----- Document excerpt -----

No Matter Which Side Wins, Women Always Pay the Price


By Joanna Gentle, staff writer

 

Ever since the time humans could make tools they began to use those tools against one another. Thousands of wars have been fought over thousands of years of human history. From wars over wealth, family issues, power, monarchy, and religion, there has always been conflict. These conflicts have been short and long, bloody and seemingly peaceful yet all share one common factor: Women always pay the price. Men may have always been the one’s fighting but no matter who wins or loses women are always abused and used at the end of these “great wars”. Men consistently use war as an excuse to do the unspeakable and hurt women on either side of a war. War may mean death for men, but it always means pain and suffering for women.

-----

## Task list:
a) In the essay on women and war, why does the writer say women pay the price no matter which side wins? Answer in one to three sentences.
b) Which causes of war does the essay on women and war list?
c) Extend the essay on women and war past its final sentence.

----- Given material -----

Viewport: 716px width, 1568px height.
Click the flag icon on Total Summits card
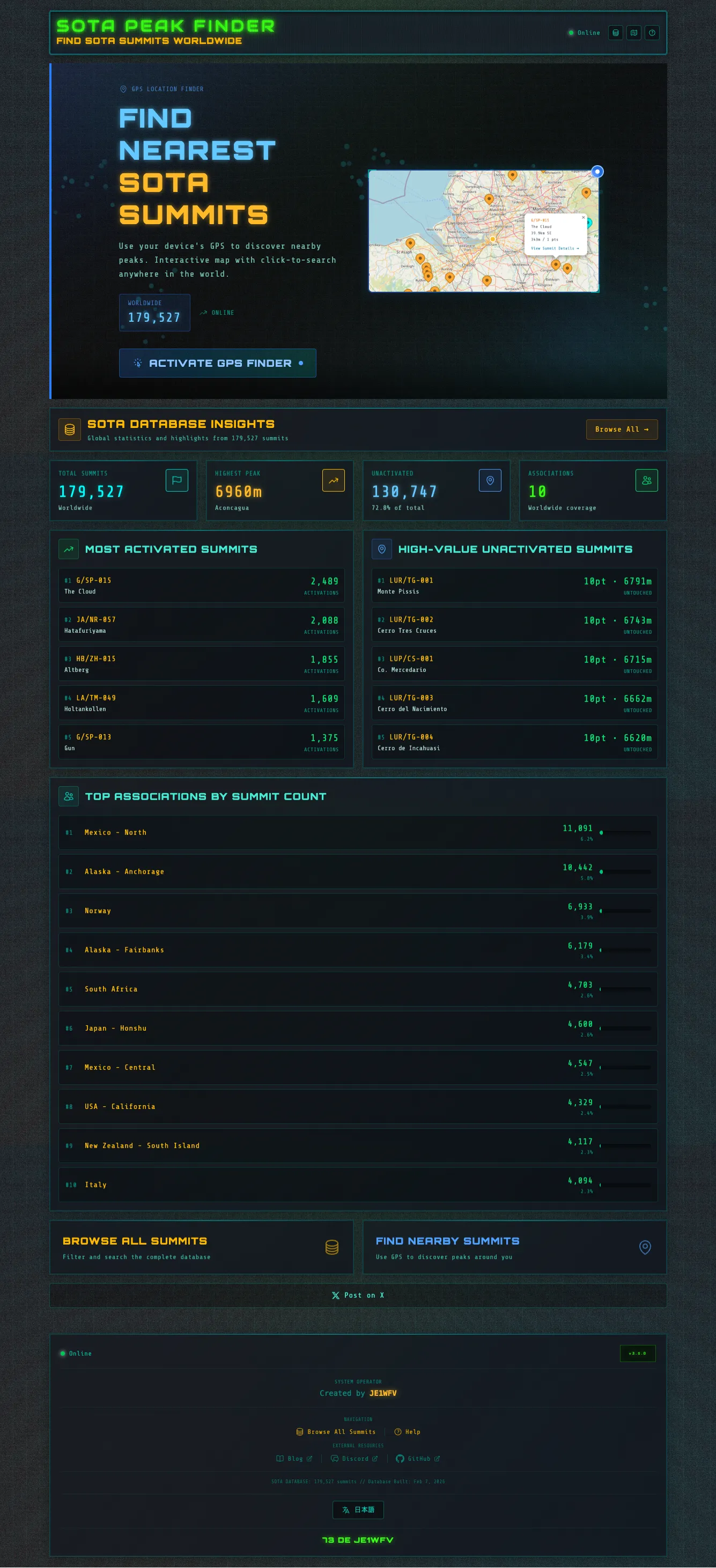click(176, 480)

-----

## Answers to the exercises:
a) The writer says that whoever wins or loses, women are abused and used at the end of these wars. Men consistently use war as an excuse to do the unspeakable and hurt women on either side.

b) Wealth, family issues, power, monarchy, and religion.

c)
The first ever recorded war was fought 13,000 years ago in Mesopotamia in 2,700 B.C. between the forces of Sumer and Elam. This war was fought for centuries between the Sumerians and the Elamites over territory claims. This story of the first war is in constant dispute, but one constant is that war results in the destruction of homes and other people’s lands. The modern wars have not changed this factor. Almost 13,00 years later we are still fighting each other over land, cultural, and racial differences. Homes and land are still being destroyed. Innocents pay the price of war in blood and always have since the beginning of time. Innocents often include women and children, and although both pay the price of war in blood, women also pay another price.


During the second world war, once Japan got involved and started their invasion of Guam, Wake Island, and Hong Kong, they began doing what all conquerors do: looting, burning, and raping cities. However it wasn't just the Japanese doing this. Both sides of the “bad” and the “good” did this to people. Their stories were silenced for many years but once these accounts came out, the world gasped and then seemed to completely erase their stories from memory. Under the Japanese Imperial Army’s occupation of Korea, the Philippines, Vietnam, China, and other countries, the women were enslaved and deemed as “comfort women”. These women are still alive and continue to tell their stories, such as Jan Ruff-O’Herne of the Dutch Colony who states “ I have forgiven the Japanese for what they did to me, but I can never forget. The war never ended for the ‘Comfort Women’.” These women were silenced by not only the Japanese, but also by their own people and governments.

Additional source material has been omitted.